(WHAT THE TASK ASKS)
Leave out the pictures and copy the remaining records exactly.
++++ RECORDS PROVIDED
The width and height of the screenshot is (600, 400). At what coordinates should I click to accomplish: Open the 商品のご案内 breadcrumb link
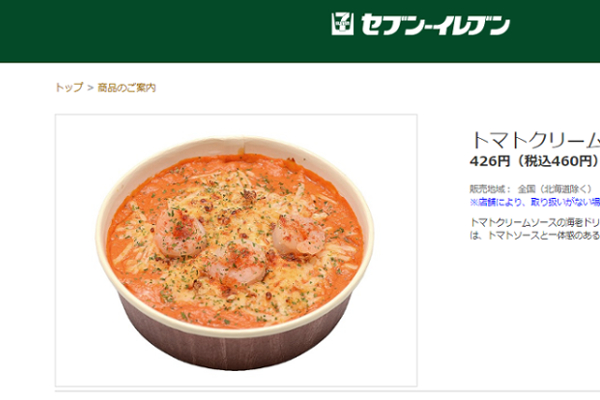[127, 88]
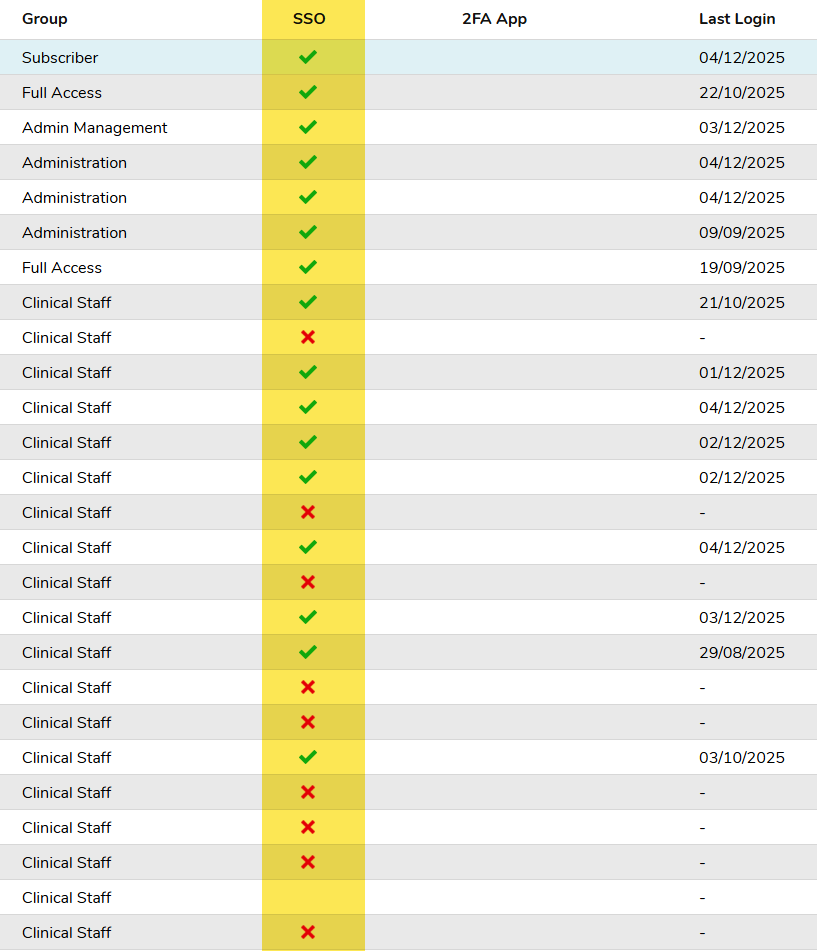Screen dimensions: 817x951
Task: Click SSO check mark beside 22/10/2025 login
Action: 308,92
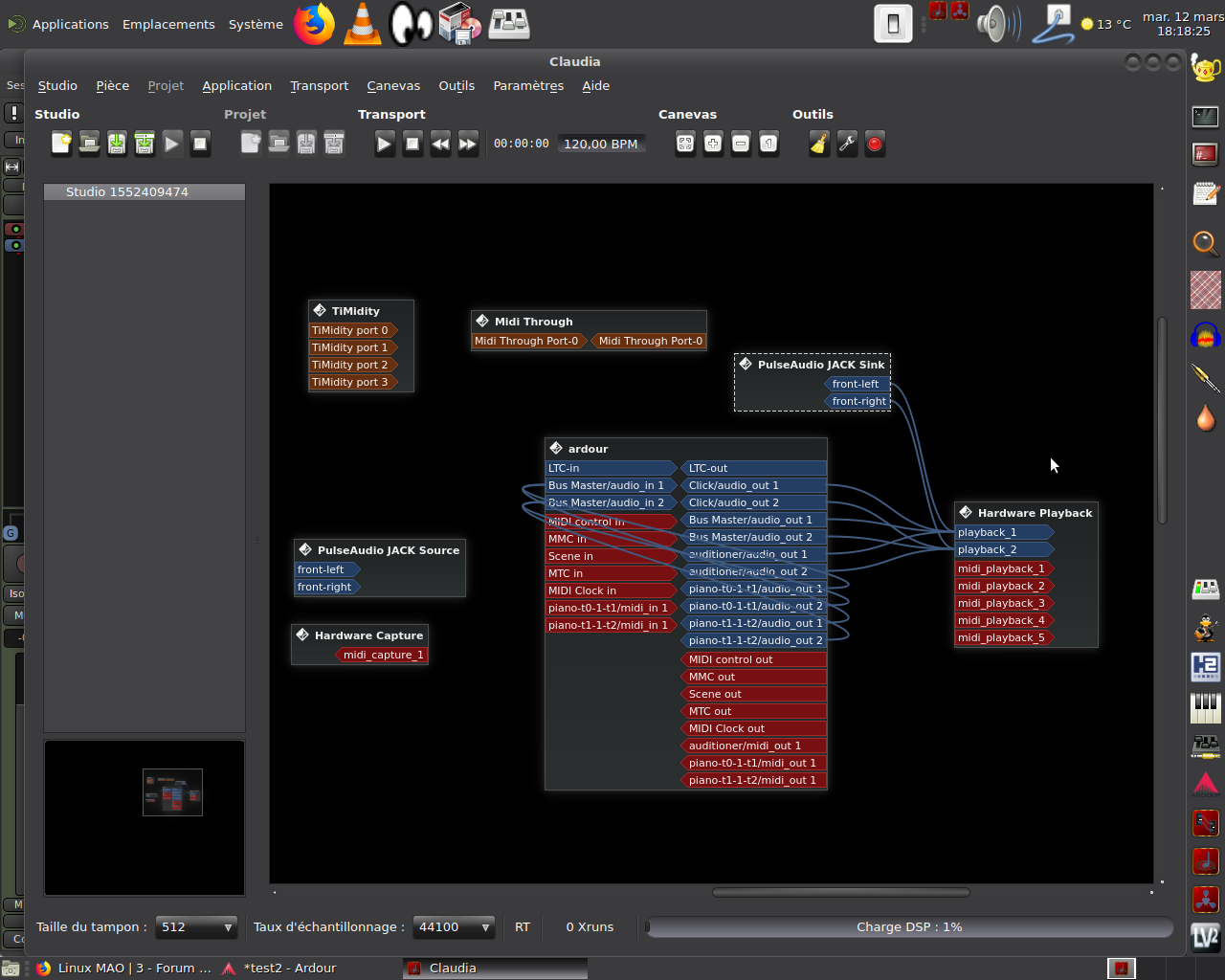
++++++++
(RESPONSE)
The width and height of the screenshot is (600, 400). At what coordinates should I click to accomplish: Open the 商品のご案内 breadcrumb link
[127, 88]
Screen dimensions: 817x951
Task: Click SSO check mark beside 22/10/2025 login
Action: 308,92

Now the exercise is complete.